• [SET PROBLEM]
Copy the data from the line with "Click the 'Tap image to zoom' caption" through the end of the data without changing anything. Leave the pictures out.

• [DATA ENTRIES]
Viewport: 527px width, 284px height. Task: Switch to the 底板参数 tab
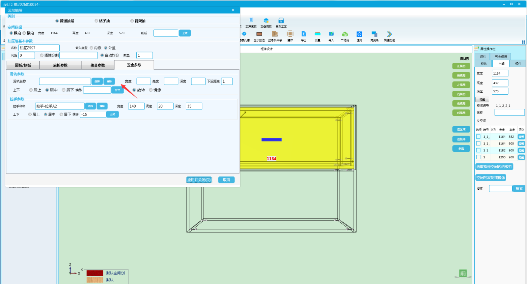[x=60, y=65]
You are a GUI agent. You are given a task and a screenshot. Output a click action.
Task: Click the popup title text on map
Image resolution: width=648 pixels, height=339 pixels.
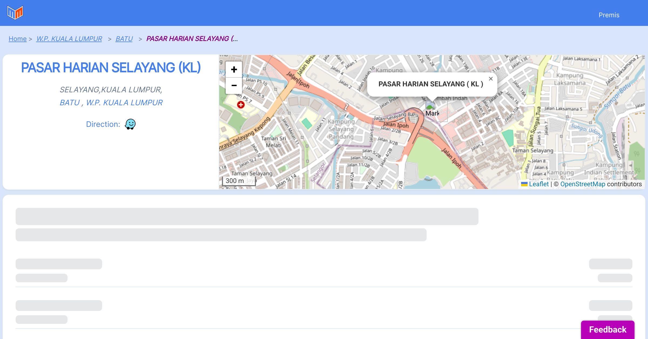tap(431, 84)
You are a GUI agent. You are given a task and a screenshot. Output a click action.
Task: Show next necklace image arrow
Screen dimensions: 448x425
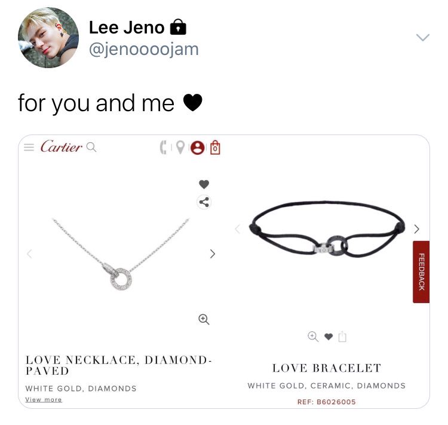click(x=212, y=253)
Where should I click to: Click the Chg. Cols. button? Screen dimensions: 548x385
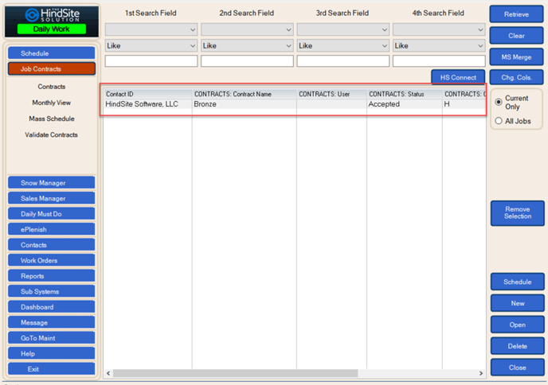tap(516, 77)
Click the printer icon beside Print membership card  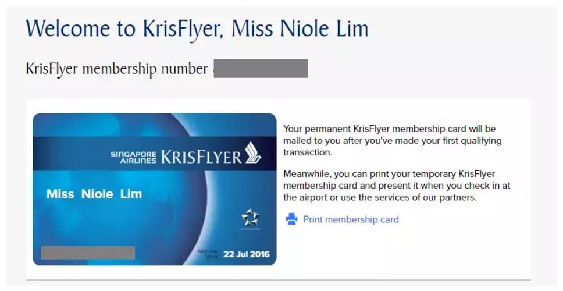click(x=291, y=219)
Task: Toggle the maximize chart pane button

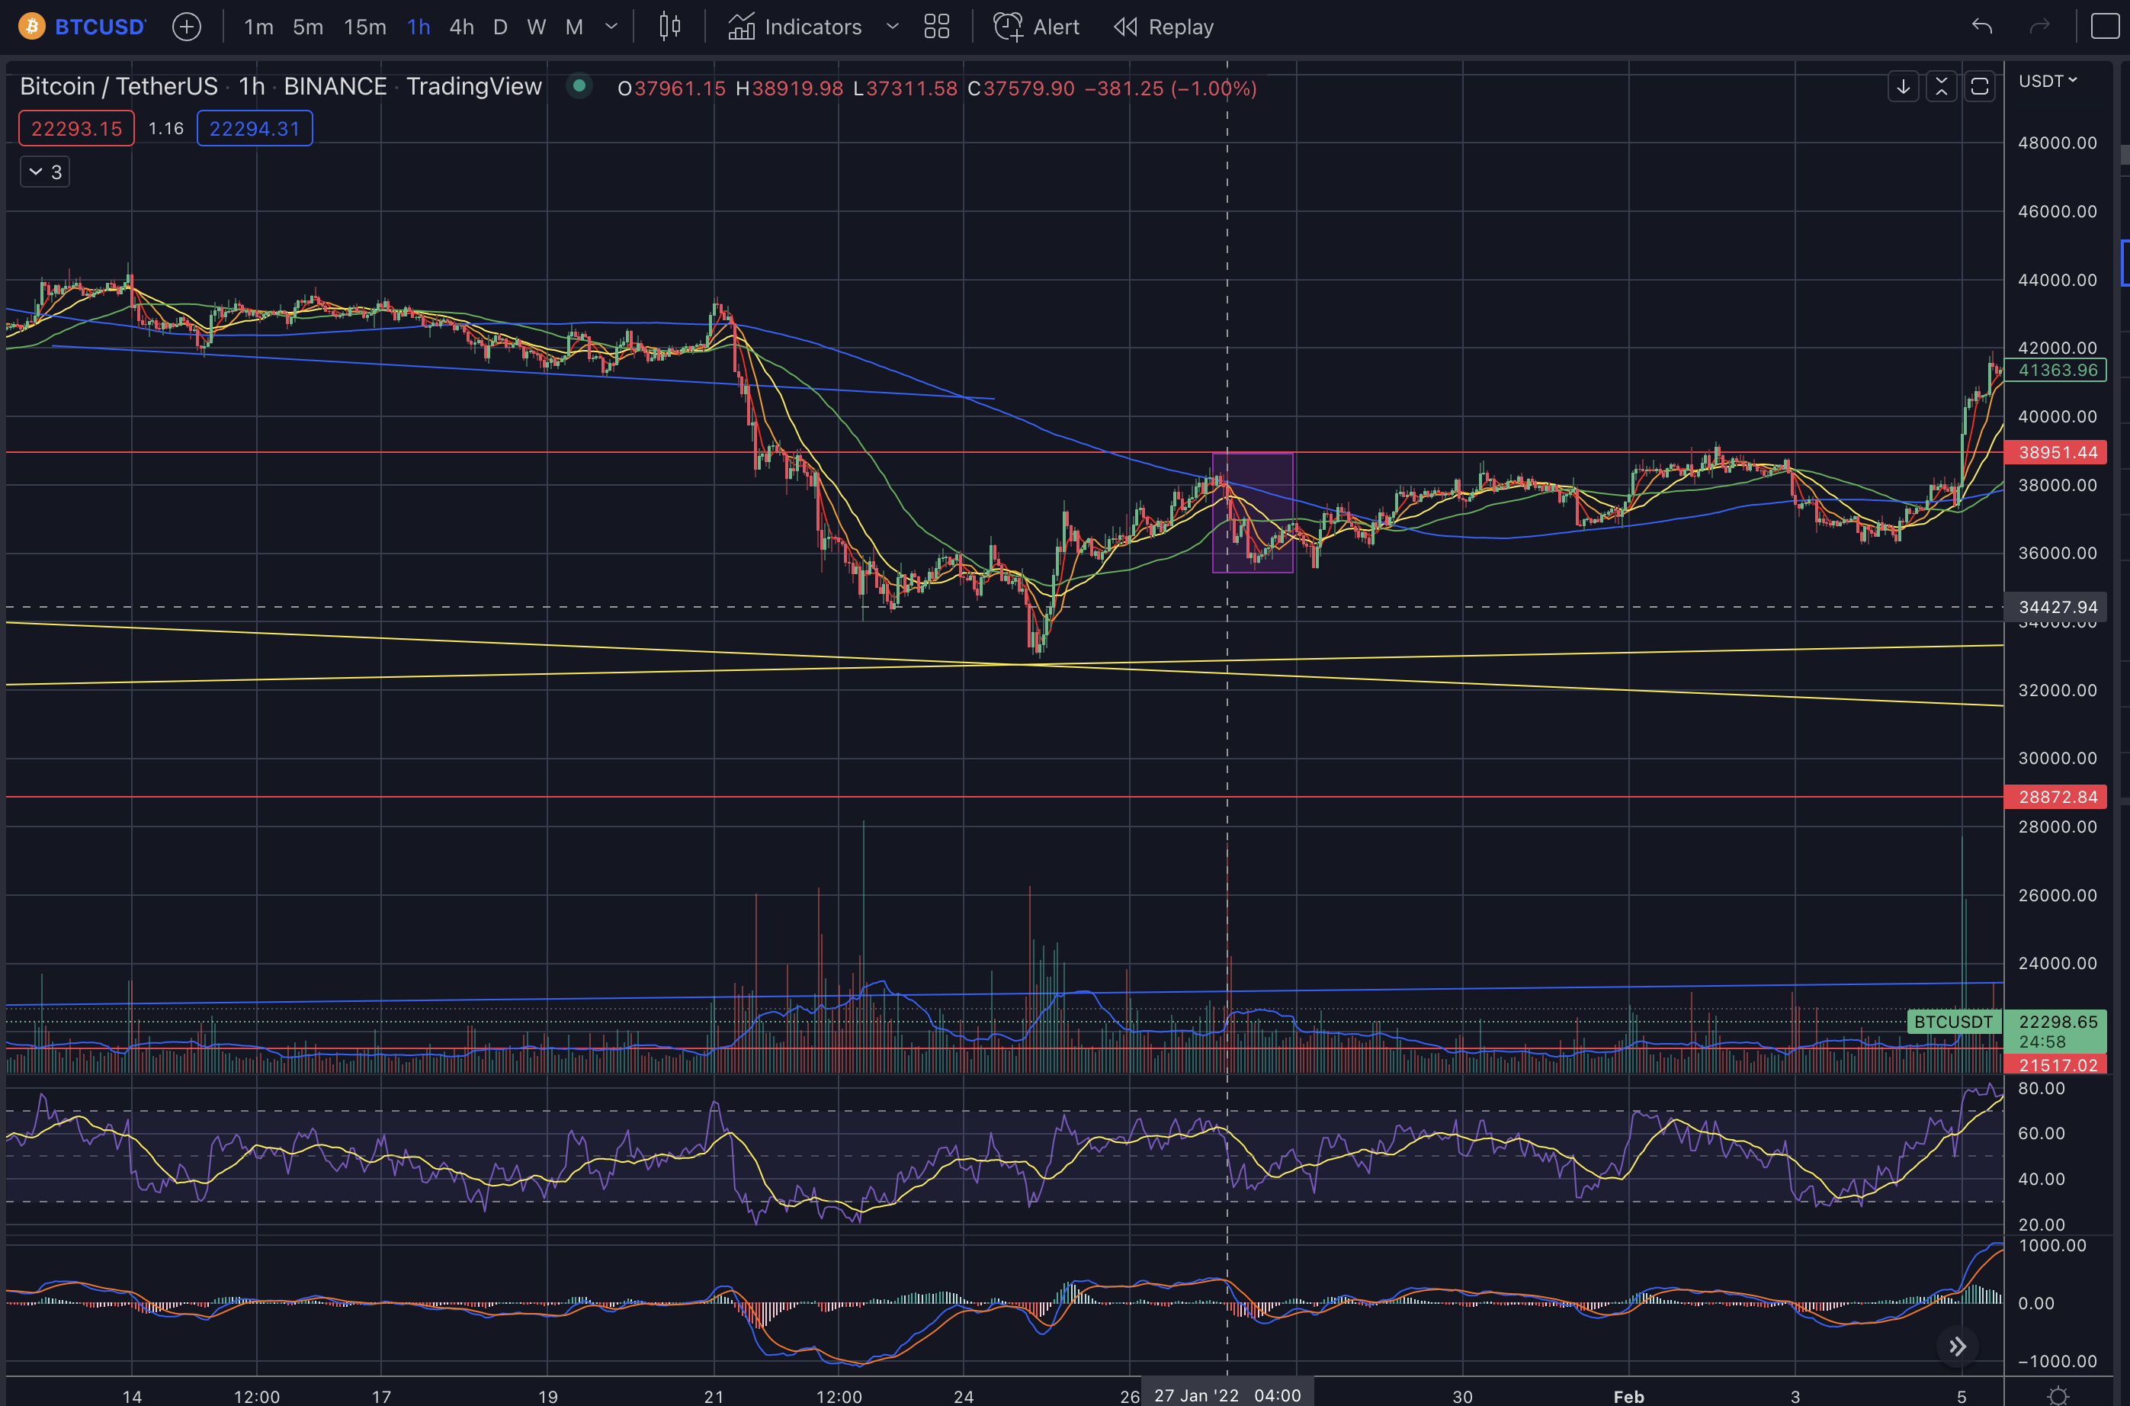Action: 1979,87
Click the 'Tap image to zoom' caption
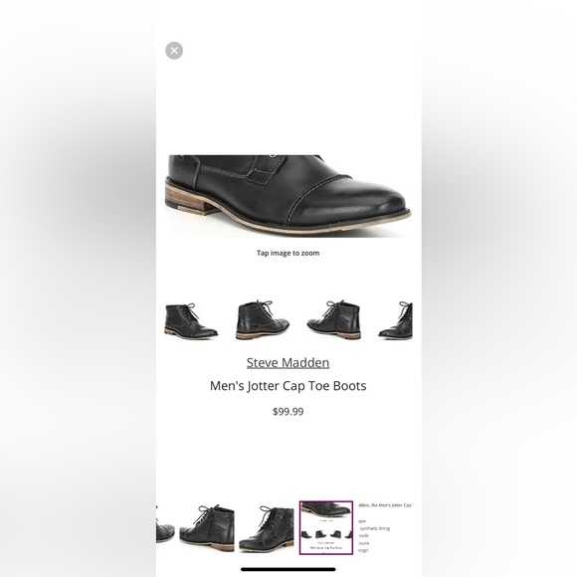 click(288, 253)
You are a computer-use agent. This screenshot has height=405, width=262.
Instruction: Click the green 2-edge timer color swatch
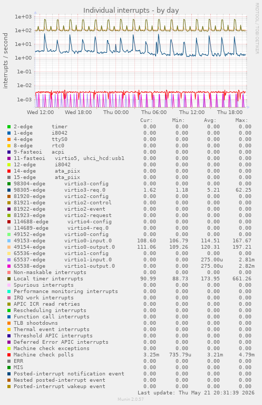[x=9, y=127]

• [SOLUTION TO THE PROBLEM]
Click the 'Tap image to zoom' caption
 click(288, 253)
You are a computer-use agent. This screenshot has height=405, width=262.
Instruction: Click the green 2-edge timer color swatch
[x=9, y=127]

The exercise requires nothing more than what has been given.